Sector developments and company hires
Renewables JV inked
By way of a joint venture, illimity Bank and VEI Green II have set up a securitisation vehicle for distressed loans with underlying assets that produce electricity from renewable sources. This vehicle will invest up to €100m and operate in both the Italian primary and secondary energy markets. The partnership has commenced activities by carrying out its first operation on the Italian secondary energy market. This purchase involved a portfolio of loans that have photovoltaic systems as their underlying assets and a GBV of more than €14m, expire between 2027 and 2031 and are secured by the incentive tariff recognised by the Italian electricity service manager Gestore dei Servizi Elettrici. The aim of the transaction is to support the investments needed to return the systems to full productivity.
In other news…
Ares settles SEC charges
Ares Management has agreed to pay US$1m to settle SEC charges that it failed to implement and enforce policies and procedures reasonably designed to prevent the misuse of material nonpublic information. The SEC’s order finds that in 2016 Ares invested several hundred million dollars in a public company through a loan and equity investment that allowed Ares to appoint a senior employee to the company’s board. The order further finds that Ares’s compliance policies failed to account for the special circumstances presented by having an employee serve on the portfolio company’s board while that employee continued to participate in trading decisions regarding the portfolio company.
ARRC best practices
The Alternative Reference Rates Committee (ARRC) has published recommended best practices to assist market participants as they prepare for the cessation of US dollar Libor. The guidance suggests that new Libor cash products should include ARRC recommended, or substantially similar, fallback language as soon as possible and new use of USD Libor should stop. Further, third-party technology and operations vendors relevant to the transition should complete all necessary enhancements to support SOFR by the end of this year. Finally, for contracts specifying that a party will select a replacement rate at their discretion following a Libor transition event, the determining party should disclose their planned selection to relevant parties at least six months prior to the date that a replacement rate would become effective. Separately, Fannie Mae and Freddie Mac have launched new websites that provide key resources for lenders and investors as the GSEs transition away from Libor, as well as updates related to transitioning their credit risk transfer programmes and their CMOs.
CBL CMBS update
CBL Properties has become the first US mall operator since the start of the coronavirus pandemic to announce its intention to cooperate with lenders in foreclosure proceedings and/or to return keys on some malls in its portfolio. Three of these properties are in CMBS transactions rated by Fitch: the Park Plaza Mall in Little Rock, Arkansas; the Eastgate Mall in Cincinnati, Ohio; and Hickory Point in Forsyth, Illinois. The total Fitch-rated US CMBS conduit exposure to CBL-operated malls is 16 loans totalling US$1.06bn. As of the May 2020 remittance reporting, six of these loans (US$389m) were already with the special servicer and a forbearance request is currently being reviewed by the servicer for the US$63m Asheville Mall loan that remains with the master servicer.
North America
Mitchell Drucker has been named a partner in the Ares Credit Group, where he focuses on the group’s commercial finance platform. Drucker also serves as a member of the Ares Credit Group’s commercial finance investment committee. Prior to joining Ares, he was a partner at Garrison Investment Group, responsible for corporate finance investments in the firm's opportunity and direct lending funds group. Previously, he served in various capacities at the CIT Group.

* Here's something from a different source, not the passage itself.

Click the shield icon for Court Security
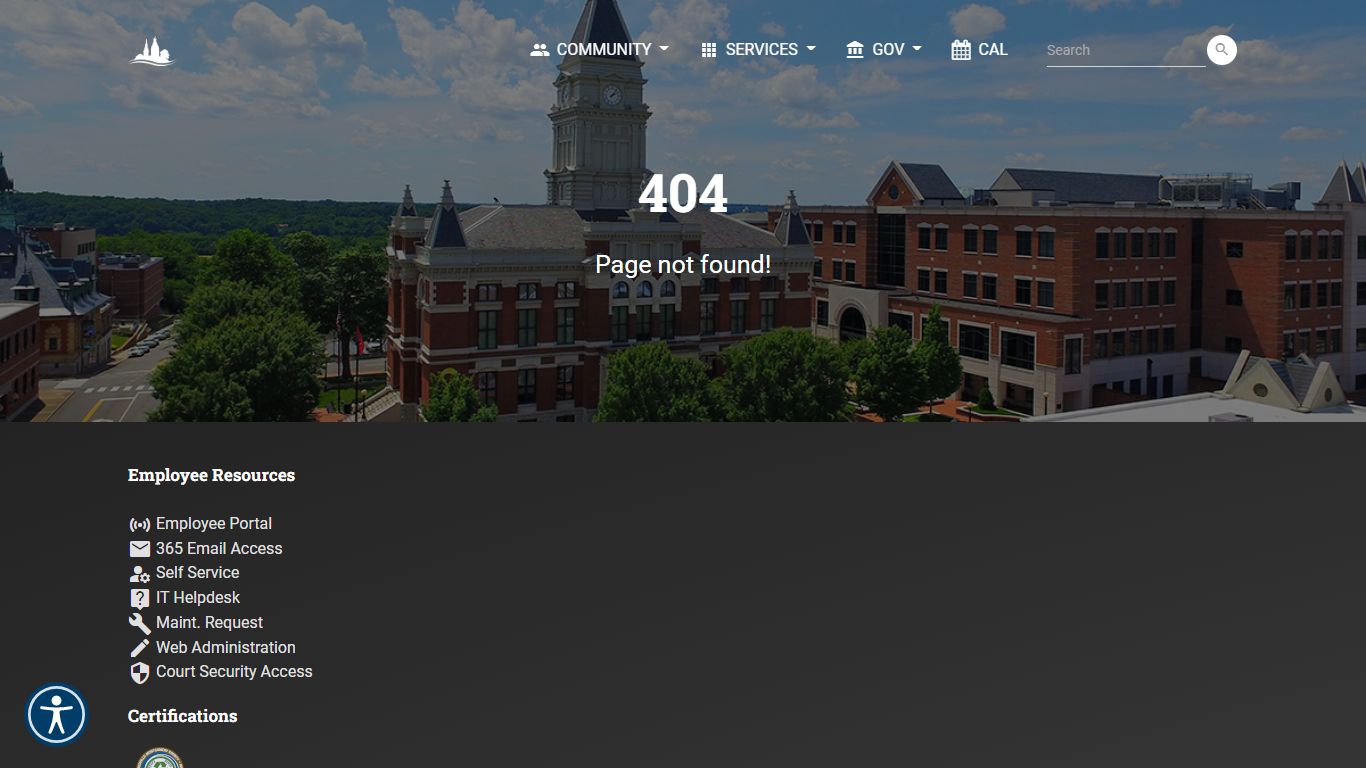1366x768 pixels. [140, 673]
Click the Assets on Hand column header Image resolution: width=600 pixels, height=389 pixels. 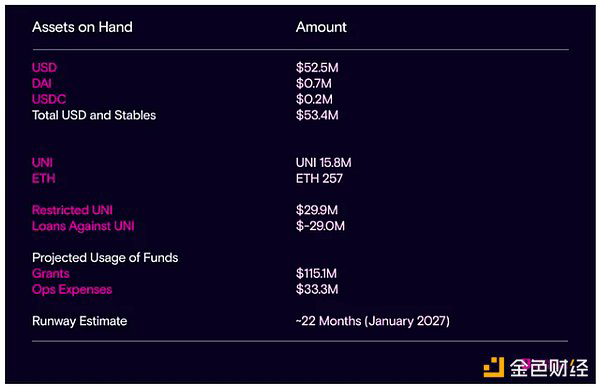[x=82, y=27]
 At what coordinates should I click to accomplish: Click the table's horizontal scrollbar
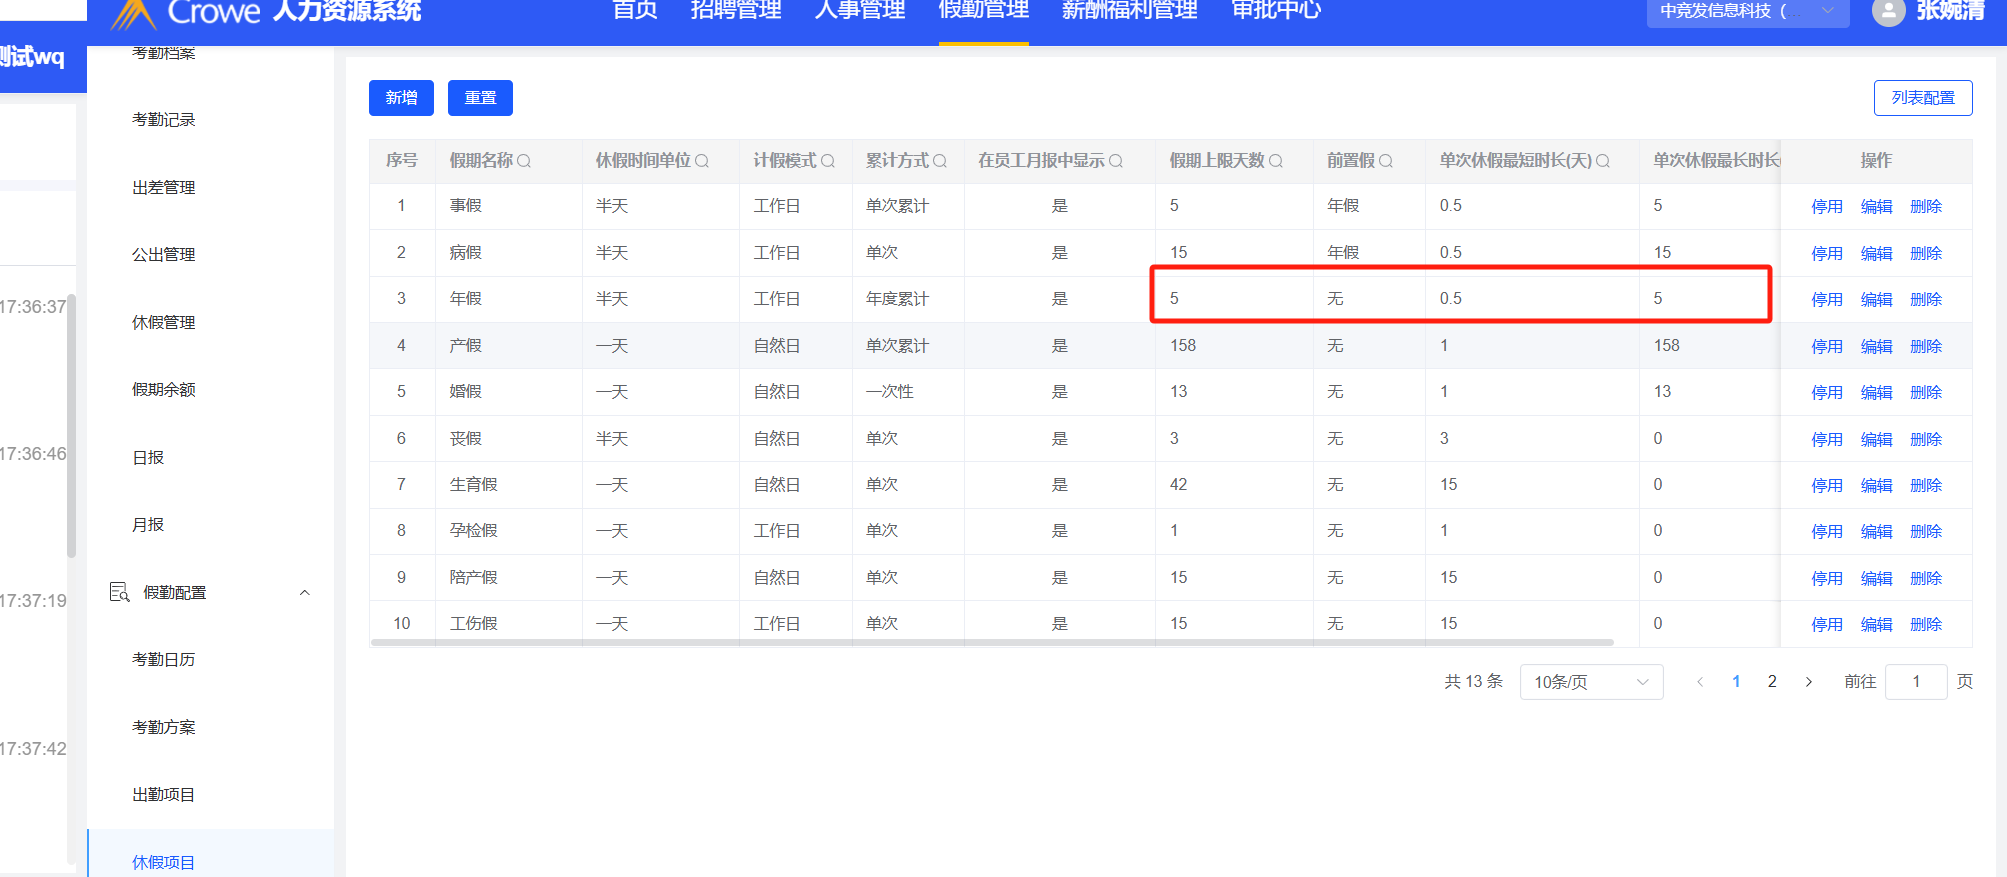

Onex Credit has hired Ronnie Jaber as head of structured products and Chad Valerio as portfolio manager for its opportunistic credit team. Jaber joins Onex Credit from The Carlyle Group, where he was md, co-head of structured credit and portfolio manager for global credit. Valerio joins from Oak Hill Advisors, where he was md and focused on stressed and distressed investments as portfolio manager. Jaber and Valerio will report to Stuart Kovensky and Jason New, co-ceos of Onex Credit.
Upgrades for Grafton CRT
Moody's has taken positive rating actions on three tranches of an unexecuted unfunded CDS pertaining to Santander’s Grafton CLO 2016-1 capital relief trade. Together with affirming the tranche A notes at Aaa, the agency has upgraded the tranche B notes to Aaa from Aa3 and the tranche C notes to A3 from Baa3. The move reflects the significant amortisation of the portfolio since October 2019, leading to substantially increased credit enhancement for all the rated tranches. The April 2020 pool of performing assets has shrunk to £294.5m from £510.2m in October 2019 (albeit the portfolio was being managed to a replenishment level of £750m of performing par at that time). Moody’s notes that there is one reported credit event where the final loss has been determined.